▸ EXERCISE DESCRIPTION
Substitute "Discussions" for "Forum" in all the rows below and leave everything else unchanged. Leave the pictures out of your answer.

▸ DATASET
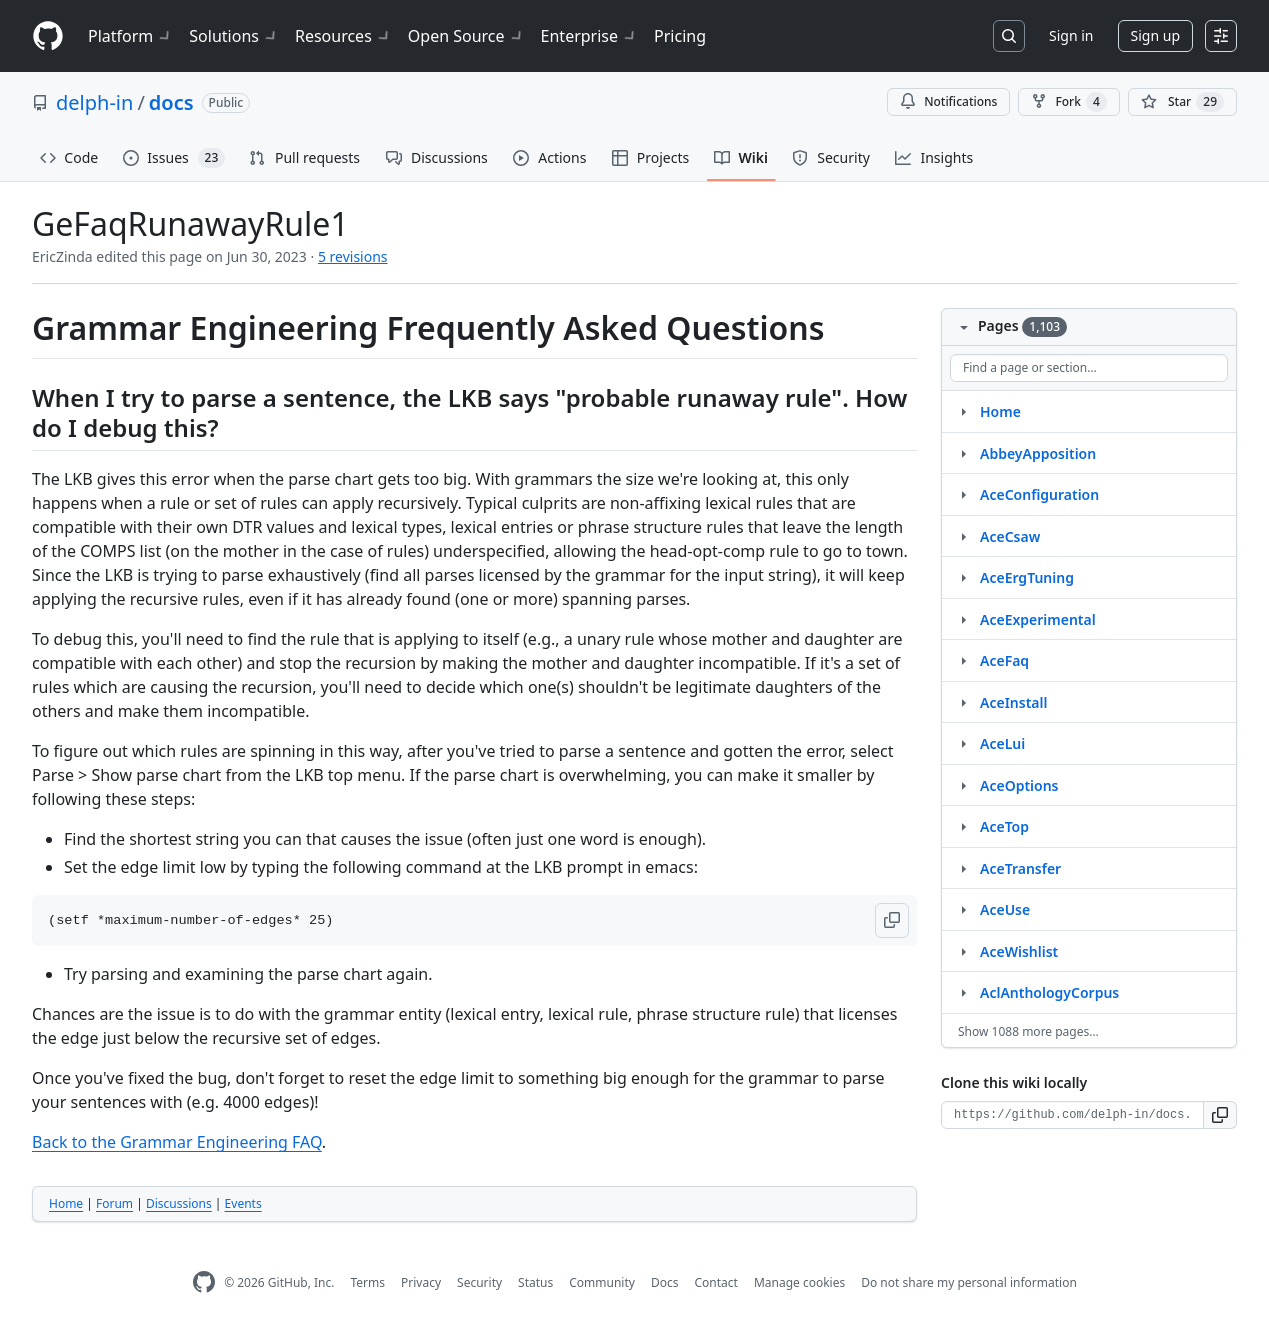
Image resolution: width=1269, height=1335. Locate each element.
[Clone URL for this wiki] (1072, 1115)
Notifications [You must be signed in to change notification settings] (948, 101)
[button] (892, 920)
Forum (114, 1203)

▸ RESPONSE BELOW
Image resolution: width=1269, height=1335. Locate each element.
[Clone URL for this wiki] (1072, 1115)
Notifications [You must be signed in to change notification settings] (948, 101)
[button] (892, 920)
Discussions (114, 1203)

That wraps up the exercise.